De Amerikaanse minister van Buitenlandse Zaken Colin Powell reageerde dinsdag schamper op het einde van de crisis. „We zitten te wachten op daden en niet op verklaringen”. Powell vergeleek de beloftes van Arafat met een „jojo”: ze worden voortdurend ingetrokken.
De crisis begon ongeveer twee weken geleden met een reeks ontvoeringen in de Gazastrook. Hierop nam premier Qurei ontslag. Daarna volgden gevechten tussen de militante al-Aqsa Martelaren Brigades en veiligheidstroepen over de benoeming van een nieuwe veiligheidschef.
Arafat had zijn impopulaire neef Moussa tot veiligheidschef van alle bezette gebieden benoemd. Onder de zware druk kwam Arafat twee dagen van dat besluit terug en kreeg de voorganger van Moussa, Razik al-Majeida, zijn functie terug. De onrust onder de Palestijnen, die hervormingen eisen en een einde aan het nepotisme en de corruptie binnen de Palestijnse Autoriteit, nam daardoor echter nauwelijks af.
Het Israëlische leger heeft dinsdag in het oosten van Gaza-stad twee Palestijnen doodgeschoten. Vijf anderen raakten gewond. De militairen, gedekt door tanks, bulldozers en helikopters, vielen de wijk binnen op zoek naar vermeende Palestijnse terroristen.
De Israëlische minister van Defensie Shaul Mofaz heeft dinsdag opdracht gegeven om het werk aan de ’veiligheidsmuur’ tussen Israël en de Westelijke Jordaanoever te versnellen. Het gaat om de bouw van het zuidelijke deel van de muur, die volgens Israël bedoeld is om Palestijnse zelfmoordenaars tegen te houden.
Mofaz heeft een aantal wijzigingen in de loop van de muur bij Jeruzalem aangebracht. Het Israëlische hooggerechtshof had eerder bepaald dat de Palestijnen die in het gebied leven, onevenredig in hun belangen werden geschaad en dat daarom de bouwplannen moesten worden aangepast.
De Israëlische politie heeft dinsdag joden de toegang tot de Tempelberg in Jeruzalem ontzegd, uit angst voor ongeregeldheden tijdens de herdenking van de verwoesting van de eerste en tweede joodse tempel.
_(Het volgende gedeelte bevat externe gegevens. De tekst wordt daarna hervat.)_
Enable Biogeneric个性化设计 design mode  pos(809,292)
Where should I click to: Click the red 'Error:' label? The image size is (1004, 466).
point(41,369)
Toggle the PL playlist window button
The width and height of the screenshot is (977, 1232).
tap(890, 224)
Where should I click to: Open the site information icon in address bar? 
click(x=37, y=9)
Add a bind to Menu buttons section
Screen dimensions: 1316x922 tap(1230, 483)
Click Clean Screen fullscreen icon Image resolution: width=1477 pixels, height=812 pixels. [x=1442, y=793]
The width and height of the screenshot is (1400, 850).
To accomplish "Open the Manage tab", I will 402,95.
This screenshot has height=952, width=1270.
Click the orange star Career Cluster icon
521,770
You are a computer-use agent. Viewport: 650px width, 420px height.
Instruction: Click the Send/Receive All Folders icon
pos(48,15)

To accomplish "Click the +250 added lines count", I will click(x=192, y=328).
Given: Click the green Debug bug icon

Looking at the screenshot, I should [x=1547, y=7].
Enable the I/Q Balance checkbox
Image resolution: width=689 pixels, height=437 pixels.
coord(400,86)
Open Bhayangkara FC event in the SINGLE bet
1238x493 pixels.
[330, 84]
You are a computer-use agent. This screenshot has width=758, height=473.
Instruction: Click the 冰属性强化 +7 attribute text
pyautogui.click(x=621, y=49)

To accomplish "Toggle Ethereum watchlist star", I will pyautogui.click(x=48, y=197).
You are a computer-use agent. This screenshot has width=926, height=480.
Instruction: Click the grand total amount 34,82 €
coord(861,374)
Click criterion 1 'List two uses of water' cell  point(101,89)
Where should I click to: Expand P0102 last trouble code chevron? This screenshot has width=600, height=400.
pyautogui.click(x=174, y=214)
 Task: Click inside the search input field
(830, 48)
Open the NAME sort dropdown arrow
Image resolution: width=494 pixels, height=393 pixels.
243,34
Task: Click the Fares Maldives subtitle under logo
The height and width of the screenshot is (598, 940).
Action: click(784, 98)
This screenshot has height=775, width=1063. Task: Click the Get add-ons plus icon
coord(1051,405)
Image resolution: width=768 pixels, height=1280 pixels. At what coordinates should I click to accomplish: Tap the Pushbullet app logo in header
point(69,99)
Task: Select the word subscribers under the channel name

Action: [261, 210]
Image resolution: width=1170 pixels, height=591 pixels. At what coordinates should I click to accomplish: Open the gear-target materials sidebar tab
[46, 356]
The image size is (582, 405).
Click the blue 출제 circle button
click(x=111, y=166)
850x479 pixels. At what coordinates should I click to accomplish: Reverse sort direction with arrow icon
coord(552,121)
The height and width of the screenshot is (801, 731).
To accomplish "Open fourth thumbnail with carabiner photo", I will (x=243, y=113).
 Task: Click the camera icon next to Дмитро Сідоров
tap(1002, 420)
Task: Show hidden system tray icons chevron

De extreem-rechtse groepering de Gelovigen van de Tempelberg wilde toegang tot de heilige plaats om er een symbolische funderingssteen voor een derde joodse tempel neer te leggen. De Tempelberg is echter ook de op twee na belangrijkste plaats binnen de islam. Daar bevinden zich de al-Aqsa moskee en de Omarmoskee.